The analysis reviews four influential benchmarks: Microsoft’s ExCyTIn-Bench, Meta’s CyberSOCEval and CyberSecEval 3, and Rochester Institute of Technology’s CTIBench. ExCyTIn-Bench drops agents into a MySQL instance that mirrors a realistic Azure tenant with 57 Sentinel-style tables, 8 distinct multi-stage attacks, and a unified log stream spanning 44 days of activity, and its headline result reports an average reward of 0.249 and a best of 0.368 across evaluated models, underscoring that current models struggle with multi-hop investigations over realistic, heterogeneous logs. CyberSOCEval reframes malware analysis and threat intelligence reasoning as multi-answer multiple-choice questions and finds that models perform well above random but are far from solving the tasks, with malware analysis accuracy in the teens to high-20s percentage range against a random baseline around 0.63% and threat intelligence reasoning accuracy in the ~43 to 53% band versus ~1.7% random. CTIBench, grounded in cyber threat intelligence workflows, similarly turns practical tasks such as mapping vulnerabilities to weaknesses and assigning severities into isolated questions, revealing systematic misjudgments of severity in its CVSS scoring task and showing that general model confidence does not equate to calibrated risk assessment.

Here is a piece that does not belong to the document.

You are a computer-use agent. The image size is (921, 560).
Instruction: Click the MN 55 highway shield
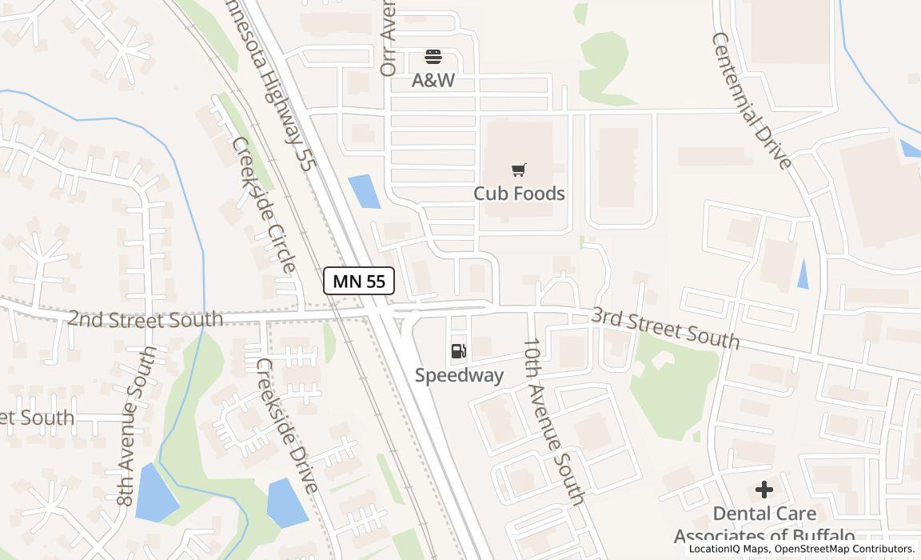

Across these benchmarks, the authors identify recurring methodological problems that limit their relevance to real security operations. All four largely treat security as a series of static questions rather than as continuous, collaborative workflows where teams triage queues of alerts, pivot between related incidents, and make time-pressured judgment calls under incomplete telemetry. Multiple-choice and static question answering formats assume the right question and evidence have already been selected, quietly shifting the model’s role from investigation to summarization, while failing to penalize costly mistakes or reward good investigative strategies. Statistical hygiene is uneven, with many results based on single-seed, temperature-zero runs, limited reporting of variance, and little systematic analysis of training data contamination. Every benchmark relies on large language models somewhere in the evaluation loop, often from the same vendor being scored, which makes the setup susceptible to overfitting and conflicts of interest. The article concludes that today’s benchmarks measure narrow task performance in controlled settings, not operational outcomes such as time-to-detect, time-to-contain, or reduced business risk, and therefore cannot yet tell security teams whether deploying large language model driven systems will meaningfully improve their defensive posture.